Mugabe secured power through violence and has kept it by violent means for almost three decades. He will be determined to cling onto power. No matter what comes in his way, his basic instinct will be to crush it.

A dictator who survived through years of guerrilla war against Ian Smith and overcame formidable opponents like Joshua Nkomo has total belief in himself. Nothing he says or does is wrong.

Dead certainty is the most prominent trait of a dictator.

Tyrants are feared for their ruthlessness which makes them look powerful. But they are, in fact, quite insecure. And their insecurity makes it very difficult to contemplate giving up power.

As they approach the end, they tend to go deeper and deeper into their past, remember the time spent in prison, the skirmishes with security forces, the existence without food and shelter, their own sufferings and those of close comrades. Having emerged from such a long, dark period, it is impossible to contemplate returning to ordinary life, even worse isolation or prosecution if he stays in Zimbabwe.

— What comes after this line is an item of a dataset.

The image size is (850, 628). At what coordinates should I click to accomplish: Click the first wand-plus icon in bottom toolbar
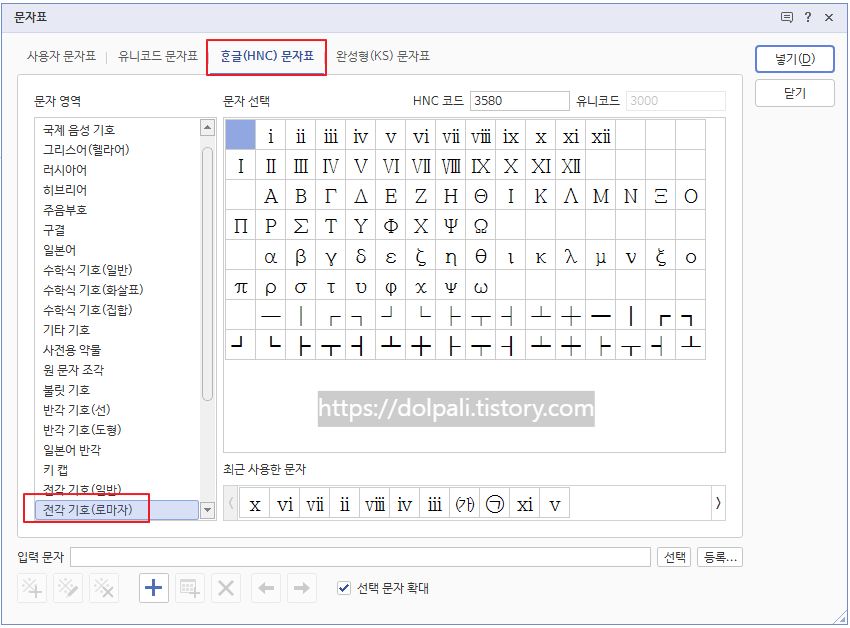(x=31, y=588)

Mugabe will have been thinking a lot in recent days, spent mostly in private or with close advisers. He will have been planning a great deal, to outwit the opposition in the next round of voting, or in whatever comes before or after that. He will probably confide in fewer people than before. As far as he is concerned, the fate of his country is forever linked to his own.

It may be difficult to believe, but authoritarian leaders are indecisive in the end. They cannot be sure of anything once they are not in control. They have become used to being one of the pack they lead. Group loyalty is very strong and outsiders are seen as enemies who are always wrong and who must be defeated. Any kind of compromise with the opposition cannot guarantee a dictator’s survival and survival is paramount.

Many experts in the media are tempted to make reckless predictions, but being predictive in this situation is risky. Those who really want Mugabe to go should give him every assurance that, as he nears the end of his long life and political career, he has no reason to fear revenge from his victims.

It is difficult to show magnanimity, but it is the need of the hour if bloodshed is to be avoided.